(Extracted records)
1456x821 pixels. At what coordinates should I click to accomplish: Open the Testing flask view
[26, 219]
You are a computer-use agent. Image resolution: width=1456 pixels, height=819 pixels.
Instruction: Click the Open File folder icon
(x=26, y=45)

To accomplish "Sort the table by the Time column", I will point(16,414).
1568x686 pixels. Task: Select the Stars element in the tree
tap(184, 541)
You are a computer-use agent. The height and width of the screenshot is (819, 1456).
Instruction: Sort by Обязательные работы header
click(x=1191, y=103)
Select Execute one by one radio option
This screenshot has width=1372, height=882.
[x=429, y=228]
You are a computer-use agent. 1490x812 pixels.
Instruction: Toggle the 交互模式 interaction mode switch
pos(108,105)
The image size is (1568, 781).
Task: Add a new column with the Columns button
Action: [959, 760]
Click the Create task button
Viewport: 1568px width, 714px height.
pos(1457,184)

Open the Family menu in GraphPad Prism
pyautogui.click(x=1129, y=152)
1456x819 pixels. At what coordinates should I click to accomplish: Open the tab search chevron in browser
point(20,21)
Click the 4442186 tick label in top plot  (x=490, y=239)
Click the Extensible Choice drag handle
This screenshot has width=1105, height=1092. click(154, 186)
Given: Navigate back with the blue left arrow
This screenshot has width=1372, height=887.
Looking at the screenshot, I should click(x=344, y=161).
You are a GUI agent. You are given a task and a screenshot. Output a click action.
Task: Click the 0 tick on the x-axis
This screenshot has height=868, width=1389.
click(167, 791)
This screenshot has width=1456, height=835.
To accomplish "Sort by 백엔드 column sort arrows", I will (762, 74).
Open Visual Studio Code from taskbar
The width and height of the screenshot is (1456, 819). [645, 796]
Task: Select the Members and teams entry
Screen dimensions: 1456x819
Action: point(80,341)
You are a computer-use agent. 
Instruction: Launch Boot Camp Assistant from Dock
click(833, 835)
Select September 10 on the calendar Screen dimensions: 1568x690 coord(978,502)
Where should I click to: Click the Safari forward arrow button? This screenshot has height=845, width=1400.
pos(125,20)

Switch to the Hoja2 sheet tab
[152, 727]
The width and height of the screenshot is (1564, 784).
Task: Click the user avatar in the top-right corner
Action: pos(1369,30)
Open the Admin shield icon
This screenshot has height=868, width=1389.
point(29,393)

#### Work item
Put down all the data once more, exactly as it appears above.

#### Exercise result
1456x821 pixels. At what coordinates should I click to accomplish: Open the Testing flask view
[26, 219]
You are a computer-use agent. Image resolution: width=1456 pixels, height=819 pixels.
Instruction: Click the Open File folder icon
(x=26, y=45)

To accomplish "Sort the table by the Time column", I will point(16,414).
1568x686 pixels. Task: Select the Stars element in the tree
tap(184, 541)
You are a computer-use agent. The height and width of the screenshot is (819, 1456).
Instruction: Sort by Обязательные работы header
click(x=1191, y=103)
Select Execute one by one radio option
This screenshot has width=1372, height=882.
[x=429, y=228]
You are a computer-use agent. 1490x812 pixels.
Instruction: Toggle the 交互模式 interaction mode switch
pos(108,105)
The image size is (1568, 781).
Task: Add a new column with the Columns button
Action: [959, 760]
Click the Create task button
Viewport: 1568px width, 714px height.
pos(1457,184)

Open the Family menu in GraphPad Prism
pyautogui.click(x=1129, y=152)
1456x819 pixels. At what coordinates should I click to accomplish: Open the tab search chevron in browser
point(20,21)
Click the 4442186 tick label in top plot  (x=490, y=239)
Click the Extensible Choice drag handle
This screenshot has width=1105, height=1092. click(154, 186)
Given: Navigate back with the blue left arrow
This screenshot has width=1372, height=887.
Looking at the screenshot, I should click(x=344, y=161).
You are a GUI agent. You are given a task and a screenshot. Output a click action.
Task: Click the 0 tick on the x-axis
This screenshot has height=868, width=1389.
click(167, 791)
This screenshot has width=1456, height=835.
To accomplish "Sort by 백엔드 column sort arrows", I will (762, 74).
Open Visual Studio Code from taskbar
The width and height of the screenshot is (1456, 819). [645, 796]
Task: Select the Members and teams entry
Screen dimensions: 1456x819
Action: point(80,341)
You are a computer-use agent. 
Instruction: Launch Boot Camp Assistant from Dock
click(833, 835)
Select September 10 on the calendar Screen dimensions: 1568x690 coord(978,502)
Where should I click to: Click the Safari forward arrow button? This screenshot has height=845, width=1400.
pos(125,20)

Switch to the Hoja2 sheet tab
[152, 727]
The width and height of the screenshot is (1564, 784).
Task: Click the user avatar in the top-right corner
Action: pos(1369,30)
Open the Admin shield icon
This screenshot has height=868, width=1389.
point(29,393)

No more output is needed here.